Skillv1.0.0

ClawScan security

toutiao-article-publish · ClawHub's context-aware review of the artifact, metadata, and declared behavior.

Scanner verdict

SuspiciousApr 14, 2026, 12:47 AM

Verdict: suspicious
Confidence: medium
Model: gpt-5-mini
Summary: The skill's instructions mostly match a Toutiao publishing workflow, but there are mismatches (package.json declares code/deps that aren't included) and it requires reuse of your browser profile and local files — both privacy-sensitive — so proceed only after verifying the missing files and trusting the author.
Guidance: Key things to check before installing and using this skill: - Source trust: there is no homepage and the package includes metadata (package.json) that references scripts/dependencies which are not present. Ask the author for the missing scripts or a provenance statement before enabling the skill. - Browser profile access: the skill relies on reusing your browser profile (profile="openclaw"). That gives the agent access to any accounts already logged into that browser (cookies/session tokens). Only enable if you trust the skill and its operator, and consider testing with a browser profile/account that contains only a test Toutiao account. - Filesystem access: the workflow requires reading/uploading files from local paths (C:\tmp\openclaw\uploads and E:\自媒体\今日头条\...). Confirm you are comfortable with the agent reading those directories; if you have sensitive files on those drives, use a dedicated upload directory or a clean environment. - Scheduling/autonomy: the skill documents scheduled autonomous posting.
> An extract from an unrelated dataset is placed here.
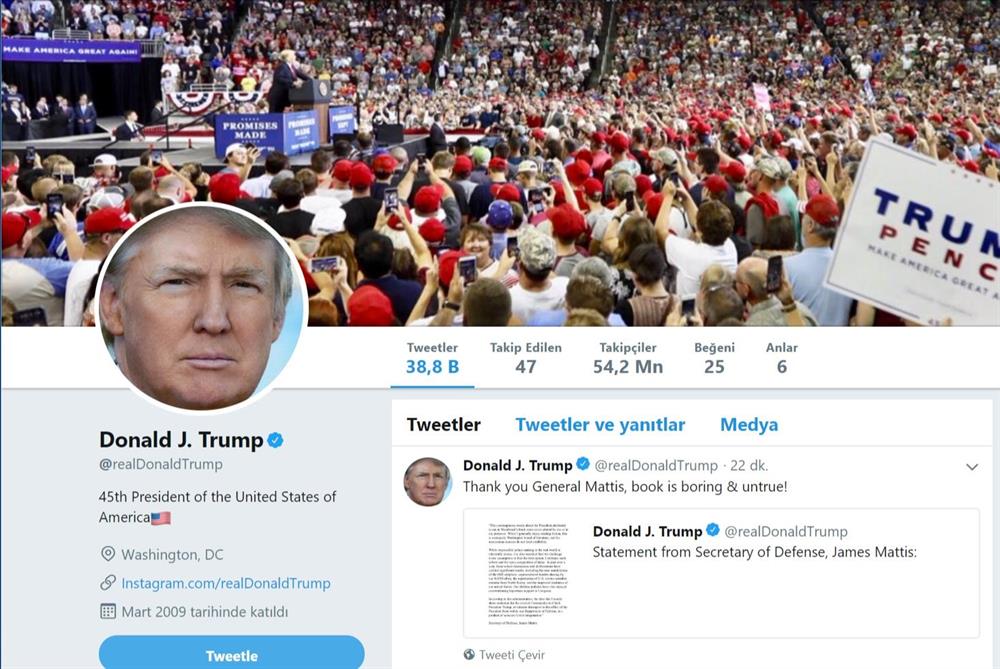Open the Anlar 6 moments
The height and width of the screenshot is (669, 1000).
(x=782, y=358)
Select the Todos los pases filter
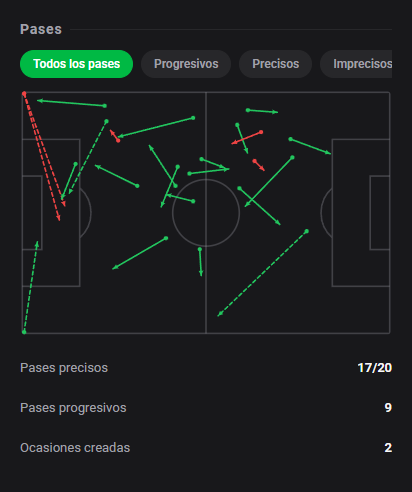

If you enable scheduling, review and restrict schedule frequency and test behavior on a non-production account to avoid accidental mass posts or policy violations. - Missing code: package.json and README reference scripts/ and a Python test script that are not included. Request the missing files or a clear explanation (are those remnants?) and avoid running unprovided scripts. If the developer intends no install, package.json should be simplified to avoid confusion. - Content/compliance: the skill automates publishing; ensure content policies, copyright for images, and platform rules are followed to avoid account suspension. If you cannot verify the missing files or confirm the author's identity, consider not installing or only trying the skill in a sandbox/test account and environment.

Review Dimensions

Purpose & Capability: noteThe SKILL.md describes an automated Toutiao (头条号) publishing flow using the platform's built-in browser tool (CDP) and local image uploads — that is coherent with the skill name/description. However, package.json declares a dependency on 'browser-cdp' and a test script ('python scripts/toutiao_cdp_publisher.py') while no scripts/implementation files are present in the package. This discrepancy (metadata implying executable code that is not shipped) is unexpected and should be clarified.
Instruction Scope: concernRuntime instructions instruct the agent to reuse the user's browser profile (profile="openclaw") and to read/upload files from specific local filesystem paths (e.g., C:\tmp\openclaw\uploads\ and E:\自媒体\今日头条\{yyyy-MM-dd}\). That is functionally necessary for an automated web publish skill, but it means the agent will access browser session state (cookies/auth) and local files — sensitive operations. The SKILL.md also instructs the agent to download images from the web (unspecified sources) and to schedule autonomous runs via agentTurn. There are no instructions that appear to exfiltrate data to third-party endpoints, but the combination of browser profile reuse, filesystem access, and autonomous scheduling increases the privacy/risk surface and should be reviewed by the user.
Install Mechanism: noteThis is instruction-only (no install spec) which is lower risk. However, package.json lists a dependency ('browser-cdp') and scripts referring to a Python script that is not included in the package manifest. The presence of dependency metadata without an install step is inconsistent: either the skill expects the 'browser-cdp' skill to be present (consistent with SKILL.md referencing built-in 'browser' tool) or package.json is leftover/incorrect. This mismatch is a red flag to verify before enabling any installation or running any referenced scripts.
Credentials: noteThe skill declares no required environment variables or credentials, which aligns with SKILL.md (it relies on browser profile reuse rather than API keys). This is proportionate for a web-automation publisher. Still, reusing a browser profile effectively grants access to whatever accounts are logged into that profile (session cookies, CSRF tokens). The skill's access scope (local file paths and browser session) is sensitive even though no explicit secrets are requested.
Persistence & Privilege: notealways:false and normal autonomous invocation are used (not force-installed). The SKILL.md recommends scheduled autonomous tasks using agentTurn/sessionTarget=isolated, which is reasonable for automated publishing but raises potential for repeated autonomous actions (posting content) using the user's account. Combined with browser-profile access and filesystem uploads, periodic autonomous runs increase blast radius — verify scheduling settings and test with a throwaway account first.